* Task goal *
The line containing "Reklamáció (999, 2124)" and every line after it, through the last one below: output exactly these and nothing else.
↓↓↓
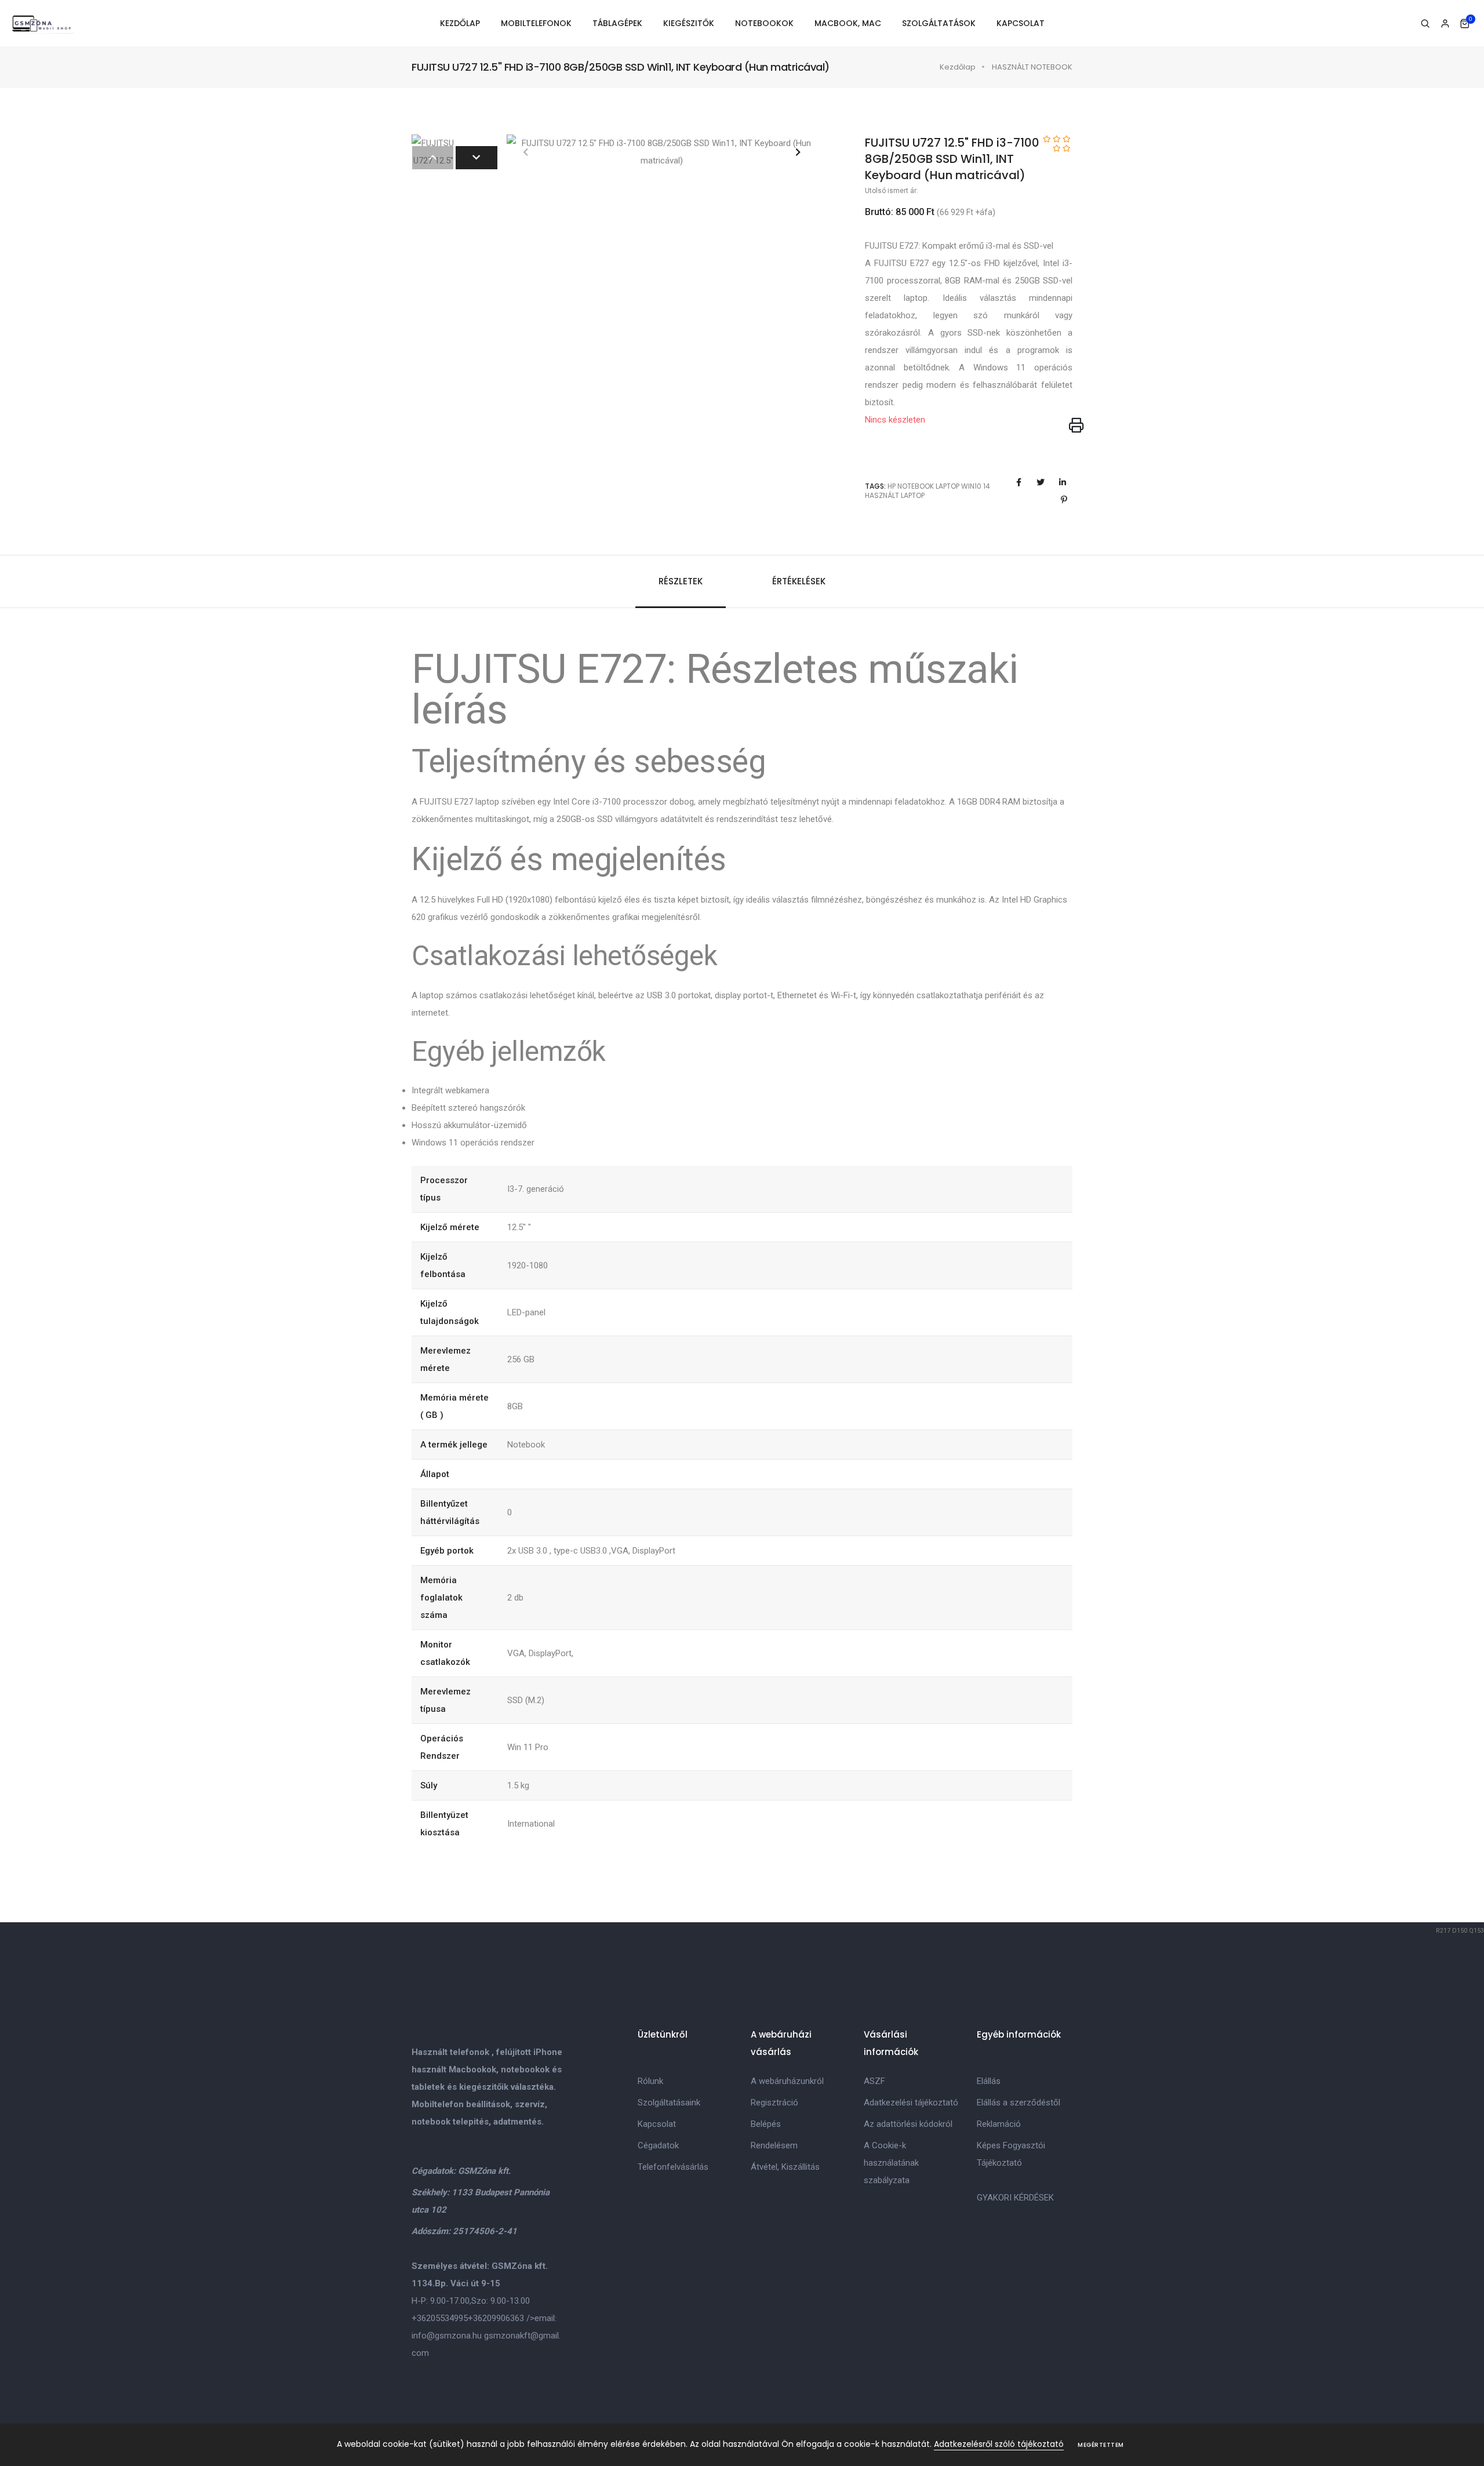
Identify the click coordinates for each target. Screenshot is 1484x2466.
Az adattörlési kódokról (908, 2124)
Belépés (766, 2124)
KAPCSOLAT (1020, 23)
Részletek (681, 581)
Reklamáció (999, 2124)
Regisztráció (774, 2102)
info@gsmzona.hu (447, 2335)
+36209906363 (496, 2318)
↑↑↑
* Exercise answer *
Reklamáció (999, 2124)
Regisztráció (774, 2102)
info@gsmzona.hu (447, 2335)
+36209906363 (496, 2318)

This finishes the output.